A: Autodesk software is increasingly integrated. In a single design environment one can script, automate, visualize, and control manufacturing equipment. Competing software requires multiple platforms to do this. From a purely visualization standpoint, Fusion 360’s rendering is unprecedented; it’s simple and provides compelling stills and video with a single software solution. Furthermore, this does not bog down an in-house system as renderings are produced on a cloud system.
Finally, for low volume production of architectural elements, the provision of HSM and the link to manufacturing – also integrated into a single platform- are an incredible add and ultimately will reduce costs, enhance constructability analyses, and speed up the workflow.
Q: How have you partnered with Virginia Tech Center for Design Research?
A: Students and faculty at Virginia Tech, in direct collaboration with designers at MASS Design Group, developed the structure as part of an ongoing founding partnership in the Commonwealth Consortium for Design and Health — a collaboration that allows multiple universities, design practices, and industry partners to collaborate in the development of innovative design technologies, evaluation methods, and medical devices for use in resource-limited settings. This collaboration resulted in the technology transfer of an advanced façade systems developed for the centers’ LumenHAUSTM into application in the recently completed Cholera Treatment Center in Port-au-Prince, Haiti by MASS Design Group.

> **PROVIDED MATERIAL**:

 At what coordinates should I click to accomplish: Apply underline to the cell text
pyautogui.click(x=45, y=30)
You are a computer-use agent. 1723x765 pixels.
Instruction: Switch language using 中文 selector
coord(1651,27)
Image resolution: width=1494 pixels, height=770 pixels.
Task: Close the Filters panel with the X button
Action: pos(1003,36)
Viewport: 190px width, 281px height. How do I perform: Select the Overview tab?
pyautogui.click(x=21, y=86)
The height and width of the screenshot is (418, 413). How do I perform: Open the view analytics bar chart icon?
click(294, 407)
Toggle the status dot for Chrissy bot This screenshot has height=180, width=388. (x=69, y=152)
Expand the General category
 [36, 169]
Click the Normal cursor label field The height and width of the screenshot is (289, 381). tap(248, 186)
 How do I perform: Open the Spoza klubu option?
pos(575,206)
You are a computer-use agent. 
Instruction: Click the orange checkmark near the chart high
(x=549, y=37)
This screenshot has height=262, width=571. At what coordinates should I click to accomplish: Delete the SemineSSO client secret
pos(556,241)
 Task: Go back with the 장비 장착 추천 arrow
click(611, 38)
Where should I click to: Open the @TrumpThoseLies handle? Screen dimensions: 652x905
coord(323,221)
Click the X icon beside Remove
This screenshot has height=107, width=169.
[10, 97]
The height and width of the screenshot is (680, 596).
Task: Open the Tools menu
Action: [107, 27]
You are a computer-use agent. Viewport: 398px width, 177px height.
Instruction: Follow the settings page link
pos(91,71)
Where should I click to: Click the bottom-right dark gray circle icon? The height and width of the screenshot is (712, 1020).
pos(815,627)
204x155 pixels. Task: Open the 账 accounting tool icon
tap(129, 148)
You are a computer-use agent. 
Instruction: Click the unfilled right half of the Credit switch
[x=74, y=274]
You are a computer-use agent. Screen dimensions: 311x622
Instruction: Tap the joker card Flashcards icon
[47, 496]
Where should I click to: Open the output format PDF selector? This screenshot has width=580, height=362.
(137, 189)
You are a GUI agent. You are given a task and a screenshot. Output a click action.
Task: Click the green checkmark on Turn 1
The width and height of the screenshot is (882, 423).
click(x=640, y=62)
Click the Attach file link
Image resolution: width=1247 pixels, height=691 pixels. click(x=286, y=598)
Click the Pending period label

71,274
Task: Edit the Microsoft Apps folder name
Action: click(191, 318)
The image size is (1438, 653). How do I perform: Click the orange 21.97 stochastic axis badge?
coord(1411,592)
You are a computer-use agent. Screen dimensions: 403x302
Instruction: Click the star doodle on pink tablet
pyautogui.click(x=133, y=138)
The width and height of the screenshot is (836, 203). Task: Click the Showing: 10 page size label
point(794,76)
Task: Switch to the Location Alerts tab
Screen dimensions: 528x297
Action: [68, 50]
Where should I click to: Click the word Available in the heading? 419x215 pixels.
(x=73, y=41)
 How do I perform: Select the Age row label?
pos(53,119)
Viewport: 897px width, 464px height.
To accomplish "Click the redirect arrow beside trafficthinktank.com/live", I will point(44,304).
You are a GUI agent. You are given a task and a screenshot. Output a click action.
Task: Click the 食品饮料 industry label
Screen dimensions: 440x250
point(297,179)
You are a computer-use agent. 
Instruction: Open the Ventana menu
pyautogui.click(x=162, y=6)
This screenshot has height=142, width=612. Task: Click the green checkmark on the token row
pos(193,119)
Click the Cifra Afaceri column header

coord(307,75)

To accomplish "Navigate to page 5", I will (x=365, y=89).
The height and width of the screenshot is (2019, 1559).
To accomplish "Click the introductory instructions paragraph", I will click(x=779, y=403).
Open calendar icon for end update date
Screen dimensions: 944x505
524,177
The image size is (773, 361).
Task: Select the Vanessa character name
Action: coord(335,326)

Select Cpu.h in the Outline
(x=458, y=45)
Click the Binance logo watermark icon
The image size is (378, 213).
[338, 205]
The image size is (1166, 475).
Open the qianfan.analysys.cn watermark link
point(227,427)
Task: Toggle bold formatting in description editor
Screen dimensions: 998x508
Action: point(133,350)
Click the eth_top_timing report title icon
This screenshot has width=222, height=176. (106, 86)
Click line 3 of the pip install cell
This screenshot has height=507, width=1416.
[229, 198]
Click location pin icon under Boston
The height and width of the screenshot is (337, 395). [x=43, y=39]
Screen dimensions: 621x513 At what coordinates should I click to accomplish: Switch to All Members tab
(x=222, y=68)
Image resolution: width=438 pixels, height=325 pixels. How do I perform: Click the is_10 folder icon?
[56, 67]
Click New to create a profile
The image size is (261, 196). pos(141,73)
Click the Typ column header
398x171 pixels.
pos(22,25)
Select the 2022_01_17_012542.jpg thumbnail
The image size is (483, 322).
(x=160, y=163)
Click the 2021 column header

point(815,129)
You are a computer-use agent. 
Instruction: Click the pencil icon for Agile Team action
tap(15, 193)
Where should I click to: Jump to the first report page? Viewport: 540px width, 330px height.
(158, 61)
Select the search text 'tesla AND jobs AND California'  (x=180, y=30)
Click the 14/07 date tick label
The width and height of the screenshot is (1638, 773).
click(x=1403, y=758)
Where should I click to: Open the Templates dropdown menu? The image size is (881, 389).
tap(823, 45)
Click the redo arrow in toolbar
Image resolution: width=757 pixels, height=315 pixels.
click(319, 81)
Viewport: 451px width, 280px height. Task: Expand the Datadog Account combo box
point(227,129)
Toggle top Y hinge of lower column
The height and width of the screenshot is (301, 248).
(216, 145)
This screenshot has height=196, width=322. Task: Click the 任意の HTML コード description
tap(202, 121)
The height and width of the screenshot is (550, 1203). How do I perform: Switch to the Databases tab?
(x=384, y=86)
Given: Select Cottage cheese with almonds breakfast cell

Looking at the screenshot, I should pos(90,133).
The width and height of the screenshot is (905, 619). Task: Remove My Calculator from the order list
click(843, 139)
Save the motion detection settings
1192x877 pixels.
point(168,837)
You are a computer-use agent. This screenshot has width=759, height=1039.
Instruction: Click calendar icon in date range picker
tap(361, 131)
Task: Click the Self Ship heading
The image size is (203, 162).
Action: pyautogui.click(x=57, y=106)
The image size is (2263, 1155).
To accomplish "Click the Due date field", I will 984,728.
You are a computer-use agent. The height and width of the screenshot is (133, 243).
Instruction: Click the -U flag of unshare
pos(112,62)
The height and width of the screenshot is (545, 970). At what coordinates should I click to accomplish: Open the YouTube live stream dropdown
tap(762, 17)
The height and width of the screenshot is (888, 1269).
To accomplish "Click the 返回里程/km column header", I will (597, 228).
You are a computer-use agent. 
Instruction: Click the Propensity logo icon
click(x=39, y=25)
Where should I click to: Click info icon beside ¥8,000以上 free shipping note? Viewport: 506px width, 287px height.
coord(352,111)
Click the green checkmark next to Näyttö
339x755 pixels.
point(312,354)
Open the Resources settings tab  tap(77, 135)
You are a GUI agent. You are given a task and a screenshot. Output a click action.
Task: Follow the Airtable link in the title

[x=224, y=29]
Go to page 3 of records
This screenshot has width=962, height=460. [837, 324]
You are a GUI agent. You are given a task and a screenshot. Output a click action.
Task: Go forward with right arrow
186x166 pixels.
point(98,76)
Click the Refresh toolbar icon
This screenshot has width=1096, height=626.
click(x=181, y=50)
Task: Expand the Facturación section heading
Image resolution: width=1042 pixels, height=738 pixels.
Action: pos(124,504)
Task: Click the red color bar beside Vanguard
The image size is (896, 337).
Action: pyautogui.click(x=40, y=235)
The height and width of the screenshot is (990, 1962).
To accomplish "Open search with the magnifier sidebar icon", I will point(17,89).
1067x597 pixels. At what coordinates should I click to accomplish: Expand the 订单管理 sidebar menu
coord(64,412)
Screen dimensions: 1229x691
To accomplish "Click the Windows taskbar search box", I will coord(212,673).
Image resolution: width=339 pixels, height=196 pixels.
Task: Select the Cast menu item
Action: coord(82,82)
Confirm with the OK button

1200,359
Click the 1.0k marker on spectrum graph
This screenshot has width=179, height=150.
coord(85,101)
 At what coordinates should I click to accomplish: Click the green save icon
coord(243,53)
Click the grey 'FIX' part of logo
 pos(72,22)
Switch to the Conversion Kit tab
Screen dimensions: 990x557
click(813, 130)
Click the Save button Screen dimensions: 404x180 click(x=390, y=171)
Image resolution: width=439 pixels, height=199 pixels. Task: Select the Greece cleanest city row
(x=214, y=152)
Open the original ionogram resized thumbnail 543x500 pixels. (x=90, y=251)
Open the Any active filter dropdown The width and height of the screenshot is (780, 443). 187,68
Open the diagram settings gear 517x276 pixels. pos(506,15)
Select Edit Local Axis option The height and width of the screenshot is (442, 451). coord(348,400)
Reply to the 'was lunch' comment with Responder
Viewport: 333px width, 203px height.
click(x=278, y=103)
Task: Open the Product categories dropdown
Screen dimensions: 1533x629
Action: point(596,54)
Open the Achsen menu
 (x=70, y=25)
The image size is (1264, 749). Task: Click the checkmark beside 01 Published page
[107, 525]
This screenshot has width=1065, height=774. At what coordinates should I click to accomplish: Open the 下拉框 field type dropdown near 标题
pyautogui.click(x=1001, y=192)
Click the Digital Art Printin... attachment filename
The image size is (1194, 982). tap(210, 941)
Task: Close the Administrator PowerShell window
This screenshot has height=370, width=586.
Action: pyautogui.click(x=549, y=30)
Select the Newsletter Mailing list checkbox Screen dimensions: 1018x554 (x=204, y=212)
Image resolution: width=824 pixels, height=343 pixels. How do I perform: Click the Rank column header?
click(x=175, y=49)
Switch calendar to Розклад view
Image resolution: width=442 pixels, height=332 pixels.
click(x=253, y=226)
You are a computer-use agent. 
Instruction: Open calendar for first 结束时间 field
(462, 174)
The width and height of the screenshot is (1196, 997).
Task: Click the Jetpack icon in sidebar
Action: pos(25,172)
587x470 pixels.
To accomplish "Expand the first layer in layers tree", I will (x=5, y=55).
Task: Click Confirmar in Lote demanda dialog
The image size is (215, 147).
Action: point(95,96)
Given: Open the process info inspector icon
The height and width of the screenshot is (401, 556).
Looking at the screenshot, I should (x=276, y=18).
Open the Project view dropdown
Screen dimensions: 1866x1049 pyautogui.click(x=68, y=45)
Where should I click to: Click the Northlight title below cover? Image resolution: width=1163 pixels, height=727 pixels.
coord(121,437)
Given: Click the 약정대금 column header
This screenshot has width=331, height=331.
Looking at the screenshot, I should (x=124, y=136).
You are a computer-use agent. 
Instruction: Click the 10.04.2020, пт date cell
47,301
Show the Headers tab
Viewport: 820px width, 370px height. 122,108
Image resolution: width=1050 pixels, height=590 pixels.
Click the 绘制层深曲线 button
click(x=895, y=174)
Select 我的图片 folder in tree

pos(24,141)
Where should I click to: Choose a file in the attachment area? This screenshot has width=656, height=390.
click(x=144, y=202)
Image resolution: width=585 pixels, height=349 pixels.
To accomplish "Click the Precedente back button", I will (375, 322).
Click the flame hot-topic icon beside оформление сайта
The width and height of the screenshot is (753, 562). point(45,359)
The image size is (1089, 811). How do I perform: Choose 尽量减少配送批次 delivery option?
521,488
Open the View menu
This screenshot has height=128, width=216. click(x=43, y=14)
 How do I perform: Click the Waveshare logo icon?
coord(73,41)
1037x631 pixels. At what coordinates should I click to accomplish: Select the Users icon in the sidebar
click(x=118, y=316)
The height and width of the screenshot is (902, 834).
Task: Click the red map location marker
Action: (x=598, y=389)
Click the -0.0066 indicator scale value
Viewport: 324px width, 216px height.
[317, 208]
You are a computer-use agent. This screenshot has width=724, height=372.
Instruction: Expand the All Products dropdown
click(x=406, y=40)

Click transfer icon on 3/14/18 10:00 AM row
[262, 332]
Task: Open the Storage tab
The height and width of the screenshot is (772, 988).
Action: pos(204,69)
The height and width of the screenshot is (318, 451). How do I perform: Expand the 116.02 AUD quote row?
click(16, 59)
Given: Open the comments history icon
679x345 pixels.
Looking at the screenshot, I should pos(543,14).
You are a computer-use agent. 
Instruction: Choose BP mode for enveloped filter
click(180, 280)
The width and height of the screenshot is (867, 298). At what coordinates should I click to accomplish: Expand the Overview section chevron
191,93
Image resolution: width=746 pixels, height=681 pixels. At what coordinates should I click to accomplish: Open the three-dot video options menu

> **QUESTIONS ON THE MATERIAL**:
1) Please reproduce the part of the interview excerpt that opens with the words containing "Finally, for low" and closes with "for Design Research?".
2) List every activity that, according to the interview excerpt, one can carry out in a single design environment.
The records come from a source other than the interview excerpt.

> **LIST OF ANSWERS**:
1)
Finally, for low volume production of architectural elements, the provision of HSM and the link to manufacturing – also integrated into a single platform- are an incredible add and ultimately will reduce costs, enhance constructability analyses, and speed up the workflow.
Q: How have you partnered with Virginia Tech Center for Design Research?

2)
- script
- automate
- visualize
- control manufacturing equipment